▸ **Source text**:

* * *

As my first post I should provide a little background so I don’t seem like some random guy that found this blog and decided to start posting here. I am a certified personal trainer through the National Strength and Conditioning Association and also certified through Crossfit. I work at a Crossfit affiliate gym and also I have my own personal training clients. I was one of Alan’s friends going through school so he asked me to occasionally add insight and posts to help you guys keep going and answer any questions you may have. You will also have to excuse the rather lengthy post, I tend to get long winded on occasion.
First off (excuse the cheesy line), well done. You are taking steps to improve yourself and I applaud you for that. I will be happy to answer any and all questions you have for me no matter how minor or obscure.
I wanted to talk to you today about the quality of food that you generally eat. I’ll try and keep all the science mumbo jumbo out of it as best I can. A lot of the time when people think of “healthy” they think whole grains, vegetables, fruits, low/no fat whatever, etc. Some of that is correct and some of that is misconceptions.
What people don’t realize is why certain foods are considered healthy and why they are not. There are also varying degrees of how healthy foods are. So, what makes a type of food healthy? Is it all about macronutrient balance (Carbs, fat, and protein)? Or is it how nutrient dense it is? (Vitamins and minerals) And which one is more important? I can say without a doubt that the nutrients in the food that you eat are the most important factor.
So, nutrient dense foods huh? What are those? Well for starters vegetables, fruits, meat, and dairy (mainly eggs). Notice anything missing from your previous conceptions of healthy food? Thats right, grains. The biggest block of the USDA’s approved “healthy diet” is gone. The reason for this is grains (yes, even whole grains) are basically empty carbs. There are very little nutrients present because of how they are cooked and generally how processed the finished product is. Go to your local supermarket and try and find a loaf of whole grain bread that does not have high fructose corn syrup (an artificial sweetener) in it. I bet it will be a lot harder than you think. Its doable but most companies stick that in everything, even if it’s not something that you would generally classify as sweet.
So, if grains are out of the picture what should I eat for my daily intake for energy? Simple, lots and lots of vegetables, a bit of fruit, and (bear with me) you don’t need to skimp on the fat. Honestly most of the calories that I eat in a day come from fat, next is protein, and finally a little bit of carbs. I don’t count my calories at all and just eat however much I like and just pay attention to the quality of food that I eat. I maintain a body weight of about 190 at 5’10” and my body fat % is somewhere between 8-10%.
Fat gets a bad rap because most people associate the fat we eat with the fat that gets stored in/on/around our body. They don’t associate the fat on our body with all the extra carbs that we just ate and didn’t actually use for energy. If the energy from all the carbs that we eat are not used where do they go? As much as I would like to say they magically disappear unfortunately for us, they get stored in cells for later use. And once our cells that require energy are filled to the brim with the energy where does all the extra energy go then? Simple, it gets stored in our “backup” storage, our fat cells.
To wrap up this exceedingly long post that kind of took on a mind of its own I will leave you with a simple message. Eat lots and lots of vegetables, a little bit a fruit (can go into the science of why you should limit your fruit intake if you want), go house on any lean meat you can find (unless you vegetarian, then I’ll have to think of new ways to get protein), and to hell with counting calories. My favorite sources for fat are eggs (protein too), bacon, and nuts. Fat will help you feel full so you wont be a ravenous unhappy person the whole day.

* * *

▸ **List of tasks**:
1 > In the nutrition post, what does the writer name as their favorite sources of fat?
2 > Return the part of the nutrition post from "I wanted to" up to and including "that is misconceptions.", copied word for word.

▸ **Data under study**:
* * *

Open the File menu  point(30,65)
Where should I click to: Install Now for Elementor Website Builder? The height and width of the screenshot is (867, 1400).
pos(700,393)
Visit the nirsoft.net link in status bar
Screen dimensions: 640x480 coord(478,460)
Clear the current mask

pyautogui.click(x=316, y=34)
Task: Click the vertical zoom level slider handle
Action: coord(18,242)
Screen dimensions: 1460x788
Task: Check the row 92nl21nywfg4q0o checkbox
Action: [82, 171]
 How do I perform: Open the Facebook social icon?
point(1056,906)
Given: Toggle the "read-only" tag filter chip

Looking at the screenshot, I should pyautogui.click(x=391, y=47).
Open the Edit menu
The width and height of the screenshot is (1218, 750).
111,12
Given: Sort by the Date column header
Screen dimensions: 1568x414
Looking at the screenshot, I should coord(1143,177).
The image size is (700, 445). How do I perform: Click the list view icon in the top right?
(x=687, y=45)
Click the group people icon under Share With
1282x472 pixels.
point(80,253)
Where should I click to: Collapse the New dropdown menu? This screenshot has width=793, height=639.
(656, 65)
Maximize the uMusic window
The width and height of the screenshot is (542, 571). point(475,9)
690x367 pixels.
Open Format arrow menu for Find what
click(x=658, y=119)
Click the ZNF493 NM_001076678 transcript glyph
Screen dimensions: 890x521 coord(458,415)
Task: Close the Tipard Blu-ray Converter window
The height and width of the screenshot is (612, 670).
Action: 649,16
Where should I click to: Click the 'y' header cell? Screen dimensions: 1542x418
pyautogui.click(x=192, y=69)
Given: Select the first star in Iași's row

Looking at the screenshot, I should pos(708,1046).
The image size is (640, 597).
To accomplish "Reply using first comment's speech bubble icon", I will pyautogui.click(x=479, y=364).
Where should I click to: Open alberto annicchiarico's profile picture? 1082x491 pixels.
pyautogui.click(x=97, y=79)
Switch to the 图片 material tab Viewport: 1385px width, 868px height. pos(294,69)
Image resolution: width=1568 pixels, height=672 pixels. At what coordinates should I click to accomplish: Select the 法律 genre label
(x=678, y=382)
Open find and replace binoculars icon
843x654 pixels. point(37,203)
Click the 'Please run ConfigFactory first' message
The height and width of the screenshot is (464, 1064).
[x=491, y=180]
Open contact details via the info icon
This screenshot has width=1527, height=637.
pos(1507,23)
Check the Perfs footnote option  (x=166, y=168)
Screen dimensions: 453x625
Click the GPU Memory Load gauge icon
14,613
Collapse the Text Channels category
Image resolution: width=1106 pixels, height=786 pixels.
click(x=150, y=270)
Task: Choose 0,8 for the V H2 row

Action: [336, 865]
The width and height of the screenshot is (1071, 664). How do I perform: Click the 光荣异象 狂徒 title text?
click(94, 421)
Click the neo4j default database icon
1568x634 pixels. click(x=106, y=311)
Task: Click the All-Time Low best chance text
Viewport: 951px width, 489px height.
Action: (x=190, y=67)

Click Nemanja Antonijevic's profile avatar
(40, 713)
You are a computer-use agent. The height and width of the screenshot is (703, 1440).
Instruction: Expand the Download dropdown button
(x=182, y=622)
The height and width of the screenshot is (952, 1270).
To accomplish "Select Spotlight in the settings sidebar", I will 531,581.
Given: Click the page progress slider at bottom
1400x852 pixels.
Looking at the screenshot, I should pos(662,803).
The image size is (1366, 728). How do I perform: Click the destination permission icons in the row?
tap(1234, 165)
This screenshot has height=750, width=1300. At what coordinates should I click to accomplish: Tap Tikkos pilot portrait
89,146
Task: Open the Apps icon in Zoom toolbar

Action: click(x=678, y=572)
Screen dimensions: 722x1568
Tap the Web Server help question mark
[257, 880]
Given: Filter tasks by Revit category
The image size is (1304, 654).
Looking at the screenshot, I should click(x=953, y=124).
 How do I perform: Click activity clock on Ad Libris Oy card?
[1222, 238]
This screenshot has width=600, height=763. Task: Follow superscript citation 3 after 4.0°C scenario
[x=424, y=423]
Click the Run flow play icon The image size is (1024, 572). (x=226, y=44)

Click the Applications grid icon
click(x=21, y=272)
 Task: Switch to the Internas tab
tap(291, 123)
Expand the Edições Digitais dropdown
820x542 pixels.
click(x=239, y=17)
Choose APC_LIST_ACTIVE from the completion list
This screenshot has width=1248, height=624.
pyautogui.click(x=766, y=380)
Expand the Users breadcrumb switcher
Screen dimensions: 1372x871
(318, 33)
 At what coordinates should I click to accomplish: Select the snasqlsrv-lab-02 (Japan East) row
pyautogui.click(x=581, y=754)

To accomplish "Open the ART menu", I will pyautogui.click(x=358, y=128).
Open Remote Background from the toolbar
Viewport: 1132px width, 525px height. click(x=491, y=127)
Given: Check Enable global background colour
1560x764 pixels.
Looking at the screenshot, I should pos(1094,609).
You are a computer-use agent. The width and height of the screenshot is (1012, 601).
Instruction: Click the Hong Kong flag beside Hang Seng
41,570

* * *

▸ **Answers to this exercise**:
1 > Eggs, bacon, and nuts.

2 >
I wanted to talk to you today about the quality of food that you generally eat. I’ll try and keep all the science mumbo jumbo out of it as best I can. A lot of the time when people think of “healthy” they think whole grains, vegetables, fruits, low/no fat whatever, etc. Some of that is correct and some of that is misconceptions.